**Task to complete:** Convert the data below into a JSON array of strings with one string per line, leaving out blank lines.

:::::

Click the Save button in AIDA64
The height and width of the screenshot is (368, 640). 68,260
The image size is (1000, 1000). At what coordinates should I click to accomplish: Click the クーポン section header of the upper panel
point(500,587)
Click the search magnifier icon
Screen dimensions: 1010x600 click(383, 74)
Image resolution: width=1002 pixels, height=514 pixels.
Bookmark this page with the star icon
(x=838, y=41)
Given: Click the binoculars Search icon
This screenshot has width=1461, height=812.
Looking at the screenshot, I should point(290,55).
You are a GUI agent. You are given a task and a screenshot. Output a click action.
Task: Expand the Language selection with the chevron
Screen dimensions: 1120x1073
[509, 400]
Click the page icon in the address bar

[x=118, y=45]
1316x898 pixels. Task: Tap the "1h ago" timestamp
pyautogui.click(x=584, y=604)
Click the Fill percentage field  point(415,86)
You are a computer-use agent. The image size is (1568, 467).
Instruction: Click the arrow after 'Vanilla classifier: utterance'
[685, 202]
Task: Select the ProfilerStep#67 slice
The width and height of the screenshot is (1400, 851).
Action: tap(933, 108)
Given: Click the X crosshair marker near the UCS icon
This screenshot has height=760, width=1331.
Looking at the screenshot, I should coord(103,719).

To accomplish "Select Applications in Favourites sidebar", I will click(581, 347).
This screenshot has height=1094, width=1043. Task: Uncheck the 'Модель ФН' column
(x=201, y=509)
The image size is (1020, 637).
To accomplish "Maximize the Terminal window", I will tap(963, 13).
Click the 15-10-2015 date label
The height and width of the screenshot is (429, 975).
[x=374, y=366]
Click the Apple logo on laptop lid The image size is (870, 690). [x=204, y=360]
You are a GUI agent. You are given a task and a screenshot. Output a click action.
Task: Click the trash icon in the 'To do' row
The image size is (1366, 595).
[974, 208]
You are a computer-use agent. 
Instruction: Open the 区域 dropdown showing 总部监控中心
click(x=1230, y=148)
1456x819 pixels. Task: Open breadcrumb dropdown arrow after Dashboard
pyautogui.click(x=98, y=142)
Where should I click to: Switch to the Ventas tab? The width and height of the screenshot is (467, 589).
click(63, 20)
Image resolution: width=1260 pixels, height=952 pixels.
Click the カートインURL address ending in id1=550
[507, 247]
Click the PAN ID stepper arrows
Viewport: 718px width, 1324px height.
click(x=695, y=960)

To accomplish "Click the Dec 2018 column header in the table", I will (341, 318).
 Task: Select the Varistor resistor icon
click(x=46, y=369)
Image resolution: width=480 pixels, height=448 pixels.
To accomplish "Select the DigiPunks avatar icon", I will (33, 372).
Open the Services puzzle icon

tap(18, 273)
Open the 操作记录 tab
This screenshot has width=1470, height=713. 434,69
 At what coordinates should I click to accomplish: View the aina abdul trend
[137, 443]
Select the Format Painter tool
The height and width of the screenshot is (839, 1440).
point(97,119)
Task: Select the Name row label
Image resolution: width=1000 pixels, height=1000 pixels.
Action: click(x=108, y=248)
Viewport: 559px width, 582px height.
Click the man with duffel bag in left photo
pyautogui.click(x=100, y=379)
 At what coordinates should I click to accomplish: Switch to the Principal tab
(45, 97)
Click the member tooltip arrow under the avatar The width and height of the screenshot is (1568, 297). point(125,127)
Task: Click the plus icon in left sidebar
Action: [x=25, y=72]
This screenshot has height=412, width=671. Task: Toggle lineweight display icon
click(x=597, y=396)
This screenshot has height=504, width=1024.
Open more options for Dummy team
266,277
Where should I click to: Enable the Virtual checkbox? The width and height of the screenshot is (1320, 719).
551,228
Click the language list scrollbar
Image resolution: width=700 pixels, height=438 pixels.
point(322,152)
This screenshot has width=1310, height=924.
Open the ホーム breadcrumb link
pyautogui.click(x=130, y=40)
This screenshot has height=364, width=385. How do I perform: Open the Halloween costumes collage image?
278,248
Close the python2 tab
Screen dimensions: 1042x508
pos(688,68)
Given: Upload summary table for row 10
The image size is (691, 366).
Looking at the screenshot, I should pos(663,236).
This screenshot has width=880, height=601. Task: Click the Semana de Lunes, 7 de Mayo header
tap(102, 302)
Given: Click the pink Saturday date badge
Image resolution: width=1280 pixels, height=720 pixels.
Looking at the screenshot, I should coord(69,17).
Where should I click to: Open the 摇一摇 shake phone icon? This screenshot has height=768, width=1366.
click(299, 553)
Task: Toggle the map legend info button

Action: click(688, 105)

:::::

**Exercise solution:**
[
  "Click the Save button in AIDA64",
  "The height and width of the screenshot is (368, 640). 68,260",
  "The image size is (1000, 1000). At what coordinates should I click to accomplish: Click the クーポン section header of the upper panel",
  "point(500,587)",
  "Click the search magnifier icon",
  "Screen dimensions: 1010x600 click(383, 74)",
  "Image resolution: width=1002 pixels, height=514 pixels.",
  "Bookmark this page with the star icon",
  "(x=838, y=41)",
  "Given: Click the binoculars Search icon",
  "This screenshot has width=1461, height=812.",
  "Looking at the screenshot, I should point(290,55).",
  "You are a GUI agent. You are given a task and a screenshot. Output a click action.",
  "Task: Expand the Language selection with the chevron",
  "Screen dimensions: 1120x1073",
  "[509, 400]",
  "Click the page icon in the address bar",
  "[x=118, y=45]",
  "1316x898 pixels. Task: Tap the \"1h ago\" timestamp",
  "pyautogui.click(x=584, y=604)",
  "Click the Fill percentage field  point(415,86)",
  "You are a computer-use agent. The image size is (1568, 467).",
  "Instruction: Click the arrow after 'Vanilla classifier: utterance'",
  "[685, 202]",
  "Task: Select the ProfilerStep#67 slice",
  "The width and height of the screenshot is (1400, 851).",
  "Action: tap(933, 108)",
  "Given: Click the X crosshair marker near the UCS icon",
  "This screenshot has height=760, width=1331.",
  "Looking at the screenshot, I should coord(103,719).",
  "To accomplish \"Select Applications in Favourites sidebar\", I will click(581, 347).",
  "This screenshot has height=1094, width=1043. Task: Uncheck the 'Модель ФН' column",
  "(x=201, y=509)",
  "The image size is (1020, 637).",
  "To accomplish \"Maximize the Terminal window\", I will tap(963, 13).",
  "Click the 15-10-2015 date label",
  "The height and width of the screenshot is (429, 975).",
  "[x=374, y=366]",
  "Click the Apple logo on laptop lid The image size is (870, 690). [x=204, y=360]",
  "You are a GUI agent. You are given a task and a screenshot. Output a click action.",
  "Task: Click the trash icon in the 'To do' row",
  "The image size is (1366, 595).",
  "[974, 208]",
  "You are a computer-use agent. ",
  "Instruction: Open the 区域 dropdown showing 总部监控中心",
  "click(x=1230, y=148)",
  "1456x819 pixels. Task: Open breadcrumb dropdown arrow after Dashboard",
  "pyautogui.click(x=98, y=142)",
  "Where should I click to: Switch to the Ventas tab? The width and height of the screenshot is (467, 589).",
  "click(63, 20)",
  "Image resolution: width=1260 pixels, height=952 pixels.",
  "Click the カートインURL address ending in id1=550",
  "[507, 247]",
  "Click the PAN ID stepper arrows",
  "Viewport: 718px width, 1324px height.",
  "click(x=695, y=960)",
  "To accomplish \"Click the Dec 2018 column header in the table\", I will (341, 318).",
  " Task: Select the Varistor resistor icon",
  "click(x=46, y=369)",
  "Image resolution: width=480 pixels, height=448 pixels.",
  "To accomplish \"Select the DigiPunks avatar icon\", I will (33, 372).",
  "Open the Services puzzle icon",
  "tap(18, 273)",
  "Open the 操作记录 tab",
  "This screenshot has width=1470, height=713. 434,69",
  " At what coordinates should I click to accomplish: View the aina abdul trend",
  "[137, 443]",
  "Select the Format Painter tool",
  "The height and width of the screenshot is (839, 1440).",
  "point(97,119)",
  "Task: Select the Name row label",
  "Image resolution: width=1000 pixels, height=1000 pixels.",
  "Action: click(x=108, y=248)",
  "Viewport: 559px width, 582px height.",
  "Click the man with duffel bag in left photo",
  "pyautogui.click(x=100, y=379)",
  " At what coordinates should I click to accomplish: Switch to the Principal tab",
  "(45, 97)",
  "Click the member tooltip arrow under the avatar The width and height of the screenshot is (1568, 297). point(125,127)",
  "Task: Click the plus icon in left sidebar",
  "Action: [x=25, y=72]",
  "This screenshot has height=412, width=671. Task: Toggle lineweight display icon",
  "click(x=597, y=396)",
  "This screenshot has height=504, width=1024.",
  "Open more options for Dummy team",
  "266,277",
  "Where should I click to: Enable the Virtual checkbox? The width and height of the screenshot is (1320, 719).",
  "551,228",
  "Click the language list scrollbar",
  "Image resolution: width=700 pixels, height=438 pixels.",
  "point(322,152)",
  "This screenshot has width=1310, height=924.",
  "Open the ホーム breadcrumb link",
  "pyautogui.click(x=130, y=40)",
  "This screenshot has height=364, width=385. How do I perform: Open the Halloween costumes collage image?",
  "278,248",
  "Close the python2 tab",
  "Screen dimensions: 1042x508",
  "pos(688,68)",
  "Given: Upload summary table for row 10",
  "The image size is (691, 366).",
  "Looking at the screenshot, I should pos(663,236).",
  "This screenshot has width=880, height=601. Task: Click the Semana de Lunes, 7 de Mayo header",
  "tap(102, 302)",
  "Given: Click the pink Saturday date badge",
  "Image resolution: width=1280 pixels, height=720 pixels.",
  "Looking at the screenshot, I should coord(69,17).",
  "Where should I click to: Open the 摇一摇 shake phone icon? This screenshot has height=768, width=1366.",
  "click(299, 553)",
  "Task: Toggle the map legend info button",
  "Action: click(688, 105)"
]